Mental Health Crisis and Medication Review

When someone experiences a sudden mental health crisis, a thorough medication review should be automatic—not optional. This means looking at every prescription, every over-the-counter medication, every supplement, and every recent change to doses or medications. It means checking for drug interactions that might amplify side effects. It means considering whether the person has undiagnosed medical conditions (like kidney or liver disease) that would make them more sensitive to medication side effects. For older adults and people with dementia, this review becomes even more essential because aging brains are often more sensitive to medication effects, and people with cognitive impairment may not be able to describe their symptoms clearly or connect their symptoms to a medication change.

A concrete example: an older adult with early dementia is prescribed a corticosteroid for a respiratory infection. Within two weeks, their family notices increased anxiety, irritability, and paranoid thinking. The family and doctor might assume the dementia is progressing, but the actual cause is the steroid medication. Once the corticosteroid course ends and the medication clears their system, the psychiatric symptoms resolve. This scenario happens regularly, and every day the medication continues after it becomes clear it’s causing harm is a day of unnecessary suffering and potential harm.

Moving Forward With Better Recognition and Prevention

The path forward requires medical providers, patients, and caregivers to approach new psychiatric symptoms with a specific question: “What changed?” If the change coincides with a medication alteration, that connection deserves investigation before psychiatric diagnosis becomes the primary focus.

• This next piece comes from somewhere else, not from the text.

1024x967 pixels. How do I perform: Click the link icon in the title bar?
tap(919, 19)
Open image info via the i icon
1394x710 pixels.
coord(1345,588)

This doesn’t mean dismissing mental health symptoms as “just side effects”—it means investigating thoroughly to determine the actual cause so that appropriate treatment can begin.

For families managing a loved one’s health, particularly someone with dementia or cognitive decline, maintaining a careful medication log becomes invaluable. Recording when medications start, when doses change, and when new symptoms appear creates a timeline that can help healthcare providers identify cause-and-effect relationships they might otherwise miss. A conversation with a pharmacist about potential psychiatric side effects when a new medication is prescribed is preventive medicine—it helps identify risk before symptoms develop and gives families information they need to recognize problems early.

Conclusion

Medication side effects can indeed be mistaken for new mental health problems, and this happens often enough that it should be part of standard clinical practice to investigate this possibility whenever someone experiences a sudden change in psychiatric symptoms. With 37% of people taking medications with documented depression side effects, with depression risk rising substantially as medication numbers increase, and with misdiagnosis rates approaching 40% in emergency settings, the potential for this confusion is substantial. Understanding this possibility doesn’t mean discounting psychiatric illness—it means being thorough enough to identify the actual cause of someone’s suffering so they receive appropriate, effective treatment.

The most important action is communication: talk with your doctor or pharmacist about potential psychiatric side effects when starting any new medication, watch carefully for changes in mood, sleep, or behavior in the days and weeks after a medication change, and speak up if you notice a connection between a medication change and psychiatric symptoms. For caregivers of aging adults and people with dementia, this vigilance becomes part of your advocacy role. These are preventable cases of misdiagnosis when the right questions are asked and the right investigations are conducted.